**Supplied text:**
— start —

But the gender rules for aging in the movies are far from fair. While the powerful men that rule Hollywood and make the casting decisions may overlook their own age and state of deterioration when casting male leads in romantic roles, they don’t grant such passes and bestow such kindnesses upon aging actresses. As actresses approach 40 (even marvels of youth and beauty like Julia Roberts and Gwyneth Paltrow), they tend to fade from the screen, while old men on screen still get to flash their worn charm. Audiences often go along, tolerating certain aging stars out of a primitive loyalty to the macho invulnerability we admired in our youth.

Until recently, Robert Redford and Clint Eastwood were still doing romantic leads, even though they were far older than Julie Christie, who retains her romantic beauty far better than any of those guys. But in Away from Her, Christie was reduced to playing an old lady deteriorating from Alzheimer’s and living in a nursing home—the kind of role inconceivable for any of the elderly-stud stars.

— end —

**Information supplied:**

— start —

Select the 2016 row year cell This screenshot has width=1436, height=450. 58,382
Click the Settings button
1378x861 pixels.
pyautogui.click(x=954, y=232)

— end —

Continue the passage on Hollywood's double standard for aging actors and actresses, picking up right after its last sentence.

There are some old guys of the silver screen who still have the chops, but they’ve learned how to relax into age, rather than fight it tooth and nail. This year, Harrison Ford, at 65 (the age of Sylvester Stallone and Arnold Schwarzenegger) is breaking box-office records as the fourth reincarnation of Indiana Jones. He’s our longest-surviving adventure hero, the man who’s sold the most movie tickets in history, as the star of George Lucas’s Star Wars trilogy, and Stephen Spielberg’s Indiana Jones trilogy, and the likes of Blade Runner, Witness, and Fugitive. Ford was first seen as an overaged adolescent in American Graffiti and the Star Wars films. But since Indiana Jones in 1981, he’s grown up and become emblazoned forever on the heart of every boy and every man who’s sought to do his duty and cop a few thrills.

Ford isn’t a big, majestic man like Charlton Heston and John Wayne, nor an especially handsome one like Gable, Errol Flynn, or Denzel Washington. He isn’t trapped inside his sagging muscles like Schwarzenegger. With his beat-up face and squinty eyes, he’s distinguished chiefly by his engaging grin and an inescapable vulnerability. Before he came to the movies, he was a carpenter, and that may be the secret of his appeal: he humbly puts things together and makes them work.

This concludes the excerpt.